====== Material shown ======

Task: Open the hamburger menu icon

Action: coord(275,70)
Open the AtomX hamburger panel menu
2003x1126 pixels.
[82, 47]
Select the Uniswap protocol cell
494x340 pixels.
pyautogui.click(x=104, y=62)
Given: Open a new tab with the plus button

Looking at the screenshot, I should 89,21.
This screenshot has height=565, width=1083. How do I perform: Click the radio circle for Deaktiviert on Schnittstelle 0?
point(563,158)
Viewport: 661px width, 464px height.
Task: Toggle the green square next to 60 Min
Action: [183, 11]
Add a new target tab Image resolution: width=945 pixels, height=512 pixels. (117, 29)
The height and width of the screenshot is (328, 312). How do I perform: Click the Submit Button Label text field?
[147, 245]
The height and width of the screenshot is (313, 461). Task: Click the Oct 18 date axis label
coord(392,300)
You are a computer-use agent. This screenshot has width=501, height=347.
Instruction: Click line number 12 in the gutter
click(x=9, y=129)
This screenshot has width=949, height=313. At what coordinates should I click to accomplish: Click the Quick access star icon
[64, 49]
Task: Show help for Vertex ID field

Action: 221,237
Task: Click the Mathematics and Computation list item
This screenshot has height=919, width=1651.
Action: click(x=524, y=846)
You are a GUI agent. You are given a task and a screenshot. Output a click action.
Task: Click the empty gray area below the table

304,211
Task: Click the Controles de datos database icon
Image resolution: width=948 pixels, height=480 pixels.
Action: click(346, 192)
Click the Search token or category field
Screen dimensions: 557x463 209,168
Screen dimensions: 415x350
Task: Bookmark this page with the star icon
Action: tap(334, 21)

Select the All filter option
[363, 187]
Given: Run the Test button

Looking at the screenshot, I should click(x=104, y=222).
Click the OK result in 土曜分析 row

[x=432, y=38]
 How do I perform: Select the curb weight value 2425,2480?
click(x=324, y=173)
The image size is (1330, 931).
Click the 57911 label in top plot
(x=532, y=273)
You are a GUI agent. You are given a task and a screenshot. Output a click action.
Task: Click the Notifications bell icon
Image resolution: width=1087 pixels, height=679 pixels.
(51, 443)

======

> **Your instructions**: Rewrite the lines above as a JSON list of strings with one string for each line. Skip the blank lines.

> **Result for this exercise**:
[
  "Task: Open the hamburger menu icon",
  "Action: coord(275,70)",
  "Open the AtomX hamburger panel menu",
  "2003x1126 pixels.",
  "[82, 47]",
  "Select the Uniswap protocol cell",
  "494x340 pixels.",
  "pyautogui.click(x=104, y=62)",
  "Given: Open a new tab with the plus button",
  "Looking at the screenshot, I should 89,21.",
  "This screenshot has height=565, width=1083. How do I perform: Click the radio circle for Deaktiviert on Schnittstelle 0?",
  "point(563,158)",
  "Viewport: 661px width, 464px height.",
  "Task: Toggle the green square next to 60 Min",
  "Action: [183, 11]",
  "Add a new target tab Image resolution: width=945 pixels, height=512 pixels. (117, 29)",
  "The height and width of the screenshot is (328, 312). How do I perform: Click the Submit Button Label text field?",
  "[147, 245]",
  "The height and width of the screenshot is (313, 461). Task: Click the Oct 18 date axis label",
  "coord(392,300)",
  "You are a computer-use agent. This screenshot has width=501, height=347.",
  "Instruction: Click line number 12 in the gutter",
  "click(x=9, y=129)",
  "This screenshot has width=949, height=313. At what coordinates should I click to accomplish: Click the Quick access star icon",
  "[64, 49]",
  "Task: Show help for Vertex ID field",
  "Action: 221,237",
  "Task: Click the Mathematics and Computation list item",
  "This screenshot has height=919, width=1651.",
  "Action: click(x=524, y=846)",
  "You are a GUI agent. You are given a task and a screenshot. Output a click action.",
  "Task: Click the empty gray area below the table",
  "304,211",
  "Task: Click the Controles de datos database icon",
  "Image resolution: width=948 pixels, height=480 pixels.",
  "Action: click(346, 192)",
  "Click the Search token or category field",
  "Screen dimensions: 557x463 209,168",
  "Screen dimensions: 415x350",
  "Task: Bookmark this page with the star icon",
  "Action: tap(334, 21)",
  "Select the All filter option",
  "[363, 187]",
  "Given: Run the Test button",
  "Looking at the screenshot, I should click(x=104, y=222).",
  "Click the OK result in 土曜分析 row",
  "[x=432, y=38]",
  " How do I perform: Select the curb weight value 2425,2480?",
  "click(x=324, y=173)",
  "The image size is (1330, 931).",
  "Click the 57911 label in top plot",
  "(x=532, y=273)",
  "You are a GUI agent. You are given a task and a screenshot. Output a click action.",
  "Task: Click the Notifications bell icon",
  "Image resolution: width=1087 pixels, height=679 pixels.",
  "(51, 443)"
]